Нахва встретилась с Салимом, чтоб обсудить дела грядущие, но на этот раз Салим торопился и ушел быстро, а она осталась в доме его отца. Салим обычно оставлял свою лошадь так, чтобы ее не было видно, подальше от любопытных глаз, но неподалеку от дома отца, чтобы быстрее до нее добраться. Когда он уже подходил к тому месту, где была спрятана лошадь, на него внезапно напали три человека с закрытыми лицами и саблями в руках. За мгновение до того, как дать им отпор, Салим при свете луны пробежал взглядом по лицам, надеясь узнать хотя бы одного из них. Разглядеть что-то было трудно, но ему все же показалось, что в одном из них он угадал черты Иезекиля. Особенно знакомыми показались глаза. Салиму удалось тяжело ранить в плечо одного из нападавших и задеть, хотя и не опасно, руку того, в ком он признал Иезекиля, но при этом он и сам получил удар в левое плечо.
Нападавшие предпочли скрыться, а Салим, оставив на месте лошадь, снова вернулся в дом отца. Когда он появился на пороге с окровавленной рукой, все вскочили с мест. Нахва зажала рот рукой, чтобы не закричать, а из глаз сестры Салима от испуга покатились слезы. Мать Салима принялась тут же осматривать рану. Она закатала Салиму рукав и немного успокоилась, найдя рану не такой уж опасной.
– Ничего, сынок, ничего, чуть-чуть задело, – один только отец Салима сохранил невозмутимость. Он направился к огню, на котором разогревал молоко, и стал копаться там в головешках.

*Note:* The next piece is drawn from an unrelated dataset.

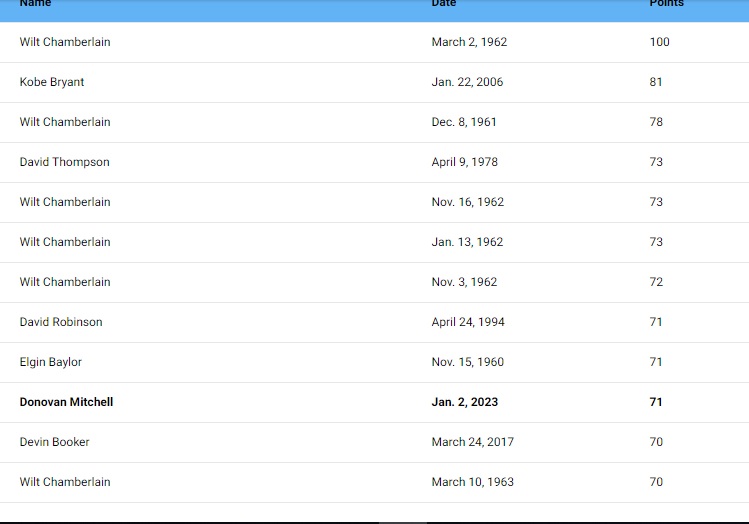Select the March 2, 1962 date
This screenshot has width=749, height=524.
(x=469, y=42)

– Как-то напало на нас одно племя, и я сразился, будучи пешим, на копьях с всадником. Ударил он меня копьем в грудь, а когда я повалился на землю, кричит: «Хватайся за что-нибудь!»
Ухватился я рукой за ближайший куст, и тогда он выдернул копье. Такая дыра осталась, мать твоя знает. Вот, сынок, – он протянул горстку золы на сковородке для обжаривания кофе, – приложи-ка к ране.

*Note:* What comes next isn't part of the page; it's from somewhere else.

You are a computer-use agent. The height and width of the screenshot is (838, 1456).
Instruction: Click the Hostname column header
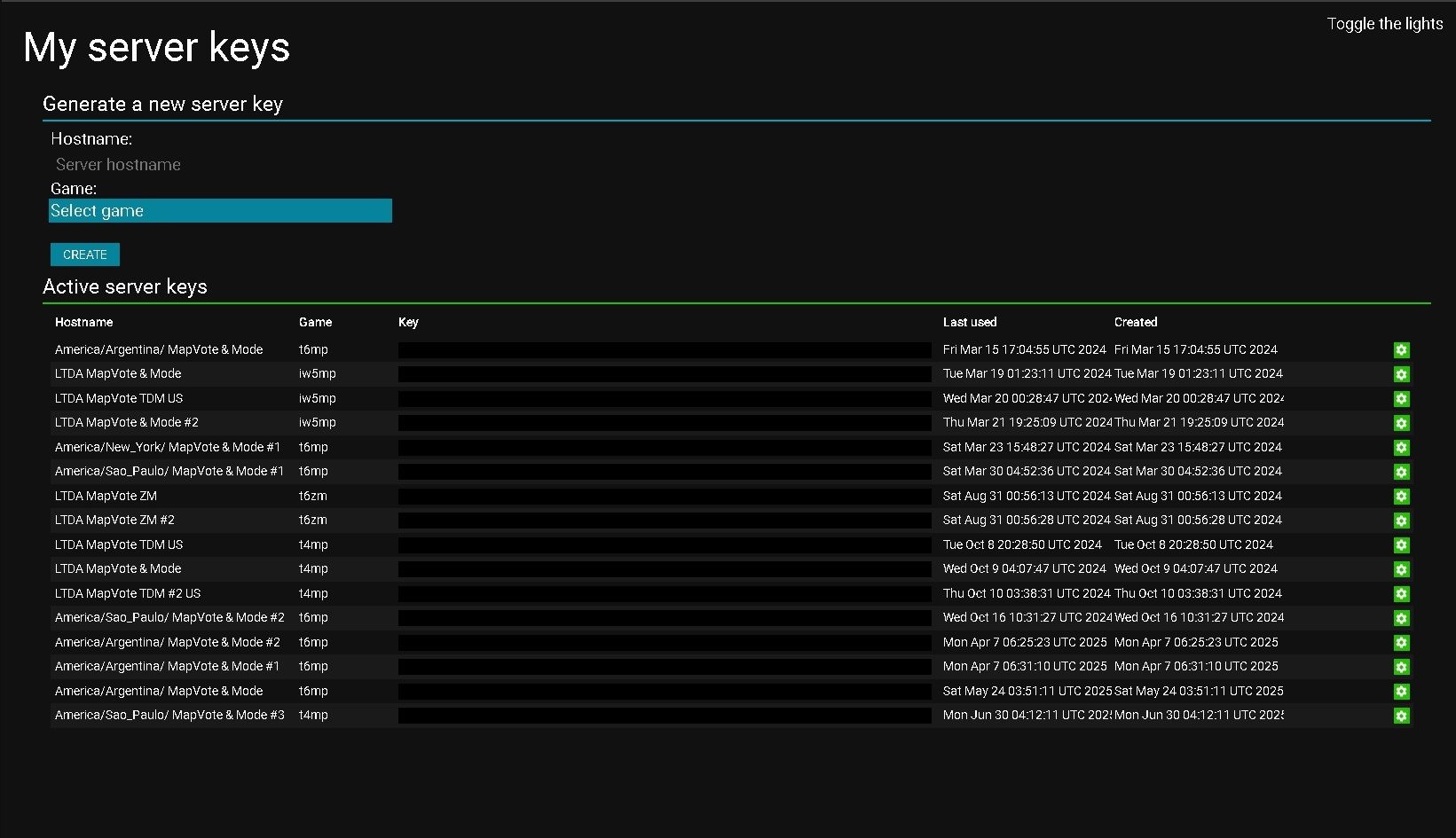coord(83,322)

Салим приложил золу к ране, а Нахва с матерью помогли ее забинтовать.
Стали расспрашивать, кто же на него напал.
– Их было трое, – стал рассказывать Салим. – Одного я серьезно ранил в плечо, а второго, думаю, ранил неопасно. Зато угодил ему в руку, в которой он держал саблю, поэтому они и бросились бежать. Все были с закрытыми лицами, но мне показалось, что одного я узнал.

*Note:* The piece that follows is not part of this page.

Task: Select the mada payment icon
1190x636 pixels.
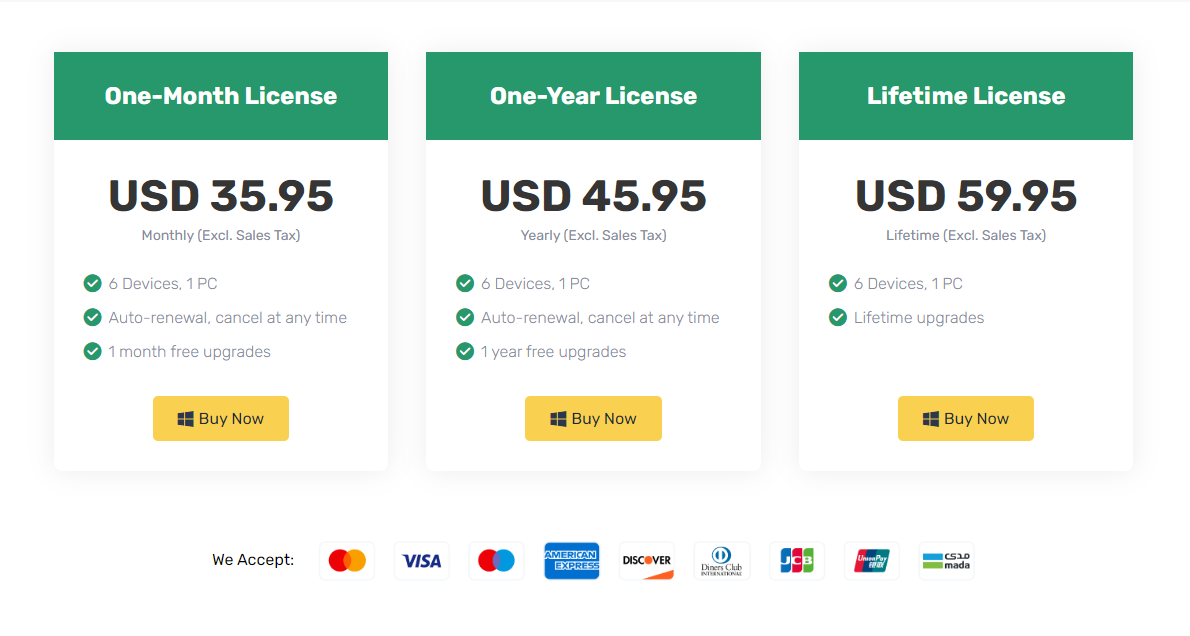Action: 946,561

– И кто же это? – спросила Нахва так, словно сразу же подумала на Иезекиля.
– Лучше всего увидел его глаза, – ответил Салим и принялся их описывать.
– Кажется, я догадываюсь, кто это, – сказала Нахва.
– Наверняка он, – шепнул Салим, склонив к ней голову.
Родителям Салима тоже не терпелось узнать, но Салим, не сказав ни слова, вышел, сел на коня и ускакал к своим друзьям.
На следующий день после полудня Иезекиль попросил о встрече с Нахвой. Стал расспрашивать ее о всяких мелочах, о том, как лучше устроить свадебное гуляние, о том, кто скажет непокорным, что он, Иезекиль, простил их, и всякое другое.
Иезекиль вел себя так, словно ничего не произошло. Он спрашивал, кого бы лучше послать к непокорным, и заверял, что с того момента, как посланец отправится к ним, повеление его о прощении будет считаться в силе. Но Нахве сразу же стало понятно, что пришел он сюда, стараясь отвести от себя подозрения. Ведь сделать невозможным собрание в доме Салима можно было только одним способом – убив Салима.